(Stored records)

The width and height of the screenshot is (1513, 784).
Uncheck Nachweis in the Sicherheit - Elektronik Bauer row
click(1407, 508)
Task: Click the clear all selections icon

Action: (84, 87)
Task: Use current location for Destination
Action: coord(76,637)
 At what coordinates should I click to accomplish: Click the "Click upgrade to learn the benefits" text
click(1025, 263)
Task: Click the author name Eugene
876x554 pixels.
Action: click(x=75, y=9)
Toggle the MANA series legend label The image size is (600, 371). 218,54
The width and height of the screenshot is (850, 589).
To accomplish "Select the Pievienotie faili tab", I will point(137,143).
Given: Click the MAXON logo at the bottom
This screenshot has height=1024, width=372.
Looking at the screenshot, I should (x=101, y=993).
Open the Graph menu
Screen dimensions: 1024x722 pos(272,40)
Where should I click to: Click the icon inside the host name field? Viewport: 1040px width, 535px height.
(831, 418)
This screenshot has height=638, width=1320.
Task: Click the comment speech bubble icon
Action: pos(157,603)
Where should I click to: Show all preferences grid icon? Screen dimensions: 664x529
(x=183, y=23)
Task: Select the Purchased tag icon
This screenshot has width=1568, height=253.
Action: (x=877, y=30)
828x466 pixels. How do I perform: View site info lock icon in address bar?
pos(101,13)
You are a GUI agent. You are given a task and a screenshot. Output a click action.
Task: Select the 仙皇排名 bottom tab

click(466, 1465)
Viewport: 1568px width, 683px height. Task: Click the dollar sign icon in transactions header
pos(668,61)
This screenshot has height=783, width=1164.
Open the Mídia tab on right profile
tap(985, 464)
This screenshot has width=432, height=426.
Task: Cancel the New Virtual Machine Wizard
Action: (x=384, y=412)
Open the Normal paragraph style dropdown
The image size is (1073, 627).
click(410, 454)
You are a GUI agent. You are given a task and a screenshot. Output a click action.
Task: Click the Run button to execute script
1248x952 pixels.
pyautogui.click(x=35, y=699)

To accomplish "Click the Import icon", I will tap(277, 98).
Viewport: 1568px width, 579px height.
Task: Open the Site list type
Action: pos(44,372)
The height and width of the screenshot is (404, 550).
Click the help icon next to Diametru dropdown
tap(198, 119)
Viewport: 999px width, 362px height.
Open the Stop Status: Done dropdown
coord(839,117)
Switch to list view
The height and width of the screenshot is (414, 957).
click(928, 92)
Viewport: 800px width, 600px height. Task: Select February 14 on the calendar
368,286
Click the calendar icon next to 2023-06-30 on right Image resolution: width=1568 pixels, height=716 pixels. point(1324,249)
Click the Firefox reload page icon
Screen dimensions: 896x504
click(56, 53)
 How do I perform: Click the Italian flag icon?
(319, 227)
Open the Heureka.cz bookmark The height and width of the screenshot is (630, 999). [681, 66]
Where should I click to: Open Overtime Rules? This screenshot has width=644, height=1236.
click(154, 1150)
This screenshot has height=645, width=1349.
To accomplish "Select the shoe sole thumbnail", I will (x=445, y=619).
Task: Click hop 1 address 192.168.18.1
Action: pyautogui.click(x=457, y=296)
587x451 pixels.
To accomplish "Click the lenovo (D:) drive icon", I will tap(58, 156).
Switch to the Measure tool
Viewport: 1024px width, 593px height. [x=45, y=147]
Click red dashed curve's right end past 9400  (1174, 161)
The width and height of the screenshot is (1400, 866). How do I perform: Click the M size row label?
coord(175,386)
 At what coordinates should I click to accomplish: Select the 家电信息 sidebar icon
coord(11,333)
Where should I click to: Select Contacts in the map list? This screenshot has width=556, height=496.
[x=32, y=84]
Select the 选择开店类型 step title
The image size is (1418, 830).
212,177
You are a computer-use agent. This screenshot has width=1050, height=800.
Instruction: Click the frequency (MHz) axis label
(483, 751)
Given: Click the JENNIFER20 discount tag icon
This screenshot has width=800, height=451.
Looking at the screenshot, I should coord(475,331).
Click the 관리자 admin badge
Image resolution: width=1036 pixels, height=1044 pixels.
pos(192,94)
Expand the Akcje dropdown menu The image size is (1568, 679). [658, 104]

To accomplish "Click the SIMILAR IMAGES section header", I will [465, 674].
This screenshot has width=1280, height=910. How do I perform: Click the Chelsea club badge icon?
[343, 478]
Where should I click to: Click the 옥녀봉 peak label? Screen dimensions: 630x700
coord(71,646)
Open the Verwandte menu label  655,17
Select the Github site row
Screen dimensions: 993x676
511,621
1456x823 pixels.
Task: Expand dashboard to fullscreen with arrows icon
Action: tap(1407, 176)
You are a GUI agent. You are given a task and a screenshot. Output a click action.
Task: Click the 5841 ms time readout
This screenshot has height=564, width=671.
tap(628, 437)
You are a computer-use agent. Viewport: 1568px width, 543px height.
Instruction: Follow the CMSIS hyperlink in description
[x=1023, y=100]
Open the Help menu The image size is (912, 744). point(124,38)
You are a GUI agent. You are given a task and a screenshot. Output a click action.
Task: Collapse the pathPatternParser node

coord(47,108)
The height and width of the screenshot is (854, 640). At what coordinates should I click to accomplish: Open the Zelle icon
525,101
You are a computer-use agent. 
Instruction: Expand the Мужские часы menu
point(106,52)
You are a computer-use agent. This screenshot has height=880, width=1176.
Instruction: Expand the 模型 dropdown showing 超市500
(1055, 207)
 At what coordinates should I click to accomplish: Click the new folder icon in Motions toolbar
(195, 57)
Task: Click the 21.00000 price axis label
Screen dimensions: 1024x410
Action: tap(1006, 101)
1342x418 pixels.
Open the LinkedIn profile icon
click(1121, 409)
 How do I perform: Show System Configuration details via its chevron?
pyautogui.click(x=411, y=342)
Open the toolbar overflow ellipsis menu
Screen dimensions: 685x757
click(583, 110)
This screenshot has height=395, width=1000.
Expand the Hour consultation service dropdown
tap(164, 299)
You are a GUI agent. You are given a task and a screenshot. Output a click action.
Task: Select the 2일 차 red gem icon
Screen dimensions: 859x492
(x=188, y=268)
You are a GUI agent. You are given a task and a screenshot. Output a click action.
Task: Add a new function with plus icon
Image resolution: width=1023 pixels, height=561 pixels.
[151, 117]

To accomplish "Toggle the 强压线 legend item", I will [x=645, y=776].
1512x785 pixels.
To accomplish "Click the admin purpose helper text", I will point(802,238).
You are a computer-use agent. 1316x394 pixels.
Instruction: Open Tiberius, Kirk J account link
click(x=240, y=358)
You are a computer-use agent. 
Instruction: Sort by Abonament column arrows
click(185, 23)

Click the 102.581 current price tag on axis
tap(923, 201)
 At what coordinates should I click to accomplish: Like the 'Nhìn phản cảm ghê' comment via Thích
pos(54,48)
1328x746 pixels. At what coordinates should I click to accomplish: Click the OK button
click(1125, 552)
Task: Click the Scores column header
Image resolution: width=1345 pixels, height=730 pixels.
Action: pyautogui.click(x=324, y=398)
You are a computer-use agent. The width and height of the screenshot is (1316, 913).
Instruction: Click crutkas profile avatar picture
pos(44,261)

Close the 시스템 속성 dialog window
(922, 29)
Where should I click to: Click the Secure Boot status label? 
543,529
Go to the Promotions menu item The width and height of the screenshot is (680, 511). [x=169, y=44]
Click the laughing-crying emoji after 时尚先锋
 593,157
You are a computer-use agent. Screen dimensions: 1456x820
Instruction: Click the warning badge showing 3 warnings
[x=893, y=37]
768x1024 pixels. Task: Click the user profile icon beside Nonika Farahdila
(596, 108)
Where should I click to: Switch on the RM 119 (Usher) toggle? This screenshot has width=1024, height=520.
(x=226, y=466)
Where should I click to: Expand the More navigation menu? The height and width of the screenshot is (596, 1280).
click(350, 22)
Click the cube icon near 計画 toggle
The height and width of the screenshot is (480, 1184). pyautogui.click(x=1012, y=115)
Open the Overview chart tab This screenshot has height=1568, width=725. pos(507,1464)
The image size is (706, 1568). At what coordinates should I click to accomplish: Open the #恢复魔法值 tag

▶ INSTRUCTIONS TO FOLLOW
In the data above, each line holding "item" is to be found and copied.

▶ EXPECTED ANSWER
To accomplish "Toggle the 强压线 legend item", I will [x=645, y=776].
Go to the Promotions menu item The width and height of the screenshot is (680, 511). [x=169, y=44]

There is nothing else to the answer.